[Data records]
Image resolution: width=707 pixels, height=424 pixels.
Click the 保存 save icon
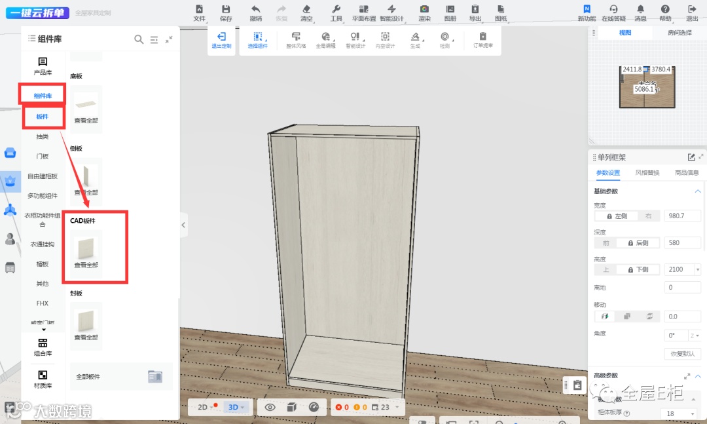point(226,12)
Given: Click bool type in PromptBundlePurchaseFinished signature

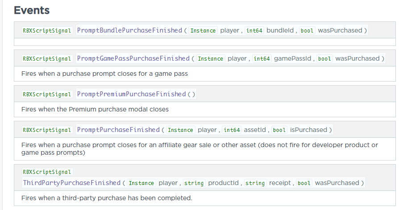Looking at the screenshot, I should coord(307,31).
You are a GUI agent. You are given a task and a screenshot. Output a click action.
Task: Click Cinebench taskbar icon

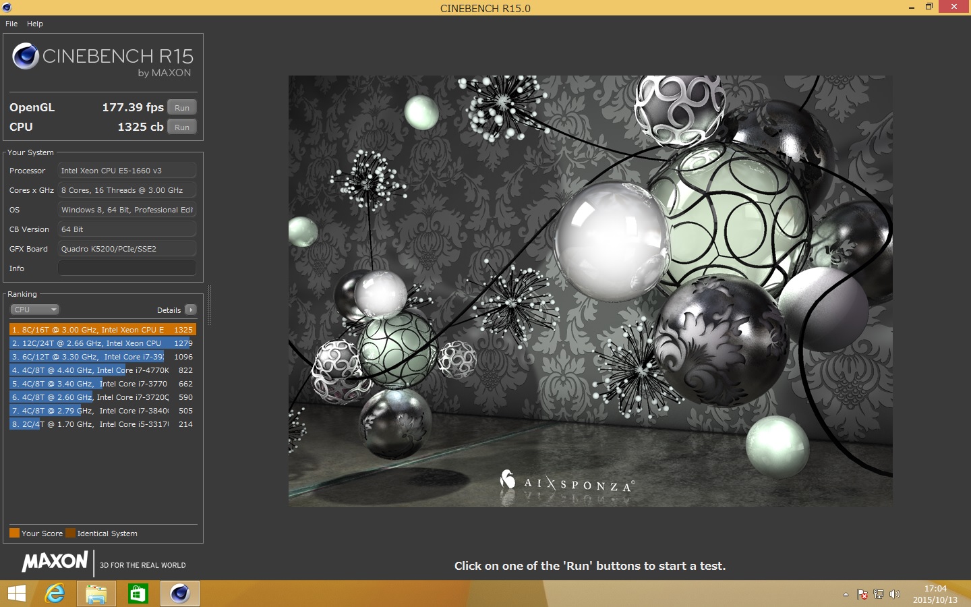coord(179,594)
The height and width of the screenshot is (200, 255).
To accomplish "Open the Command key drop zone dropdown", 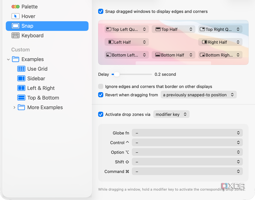I will [x=187, y=171].
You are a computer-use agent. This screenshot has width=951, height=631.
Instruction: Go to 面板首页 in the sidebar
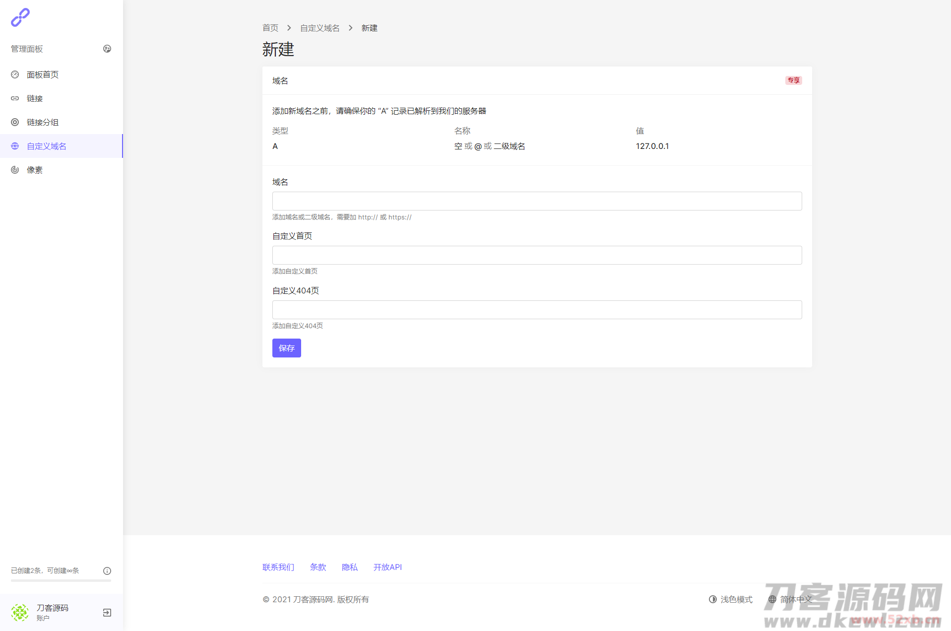click(x=43, y=74)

=== Your instructions ===
Check each line of the data above for the word "width", then state how many lines have it. Give the number alone.

=== Exercise output ===
3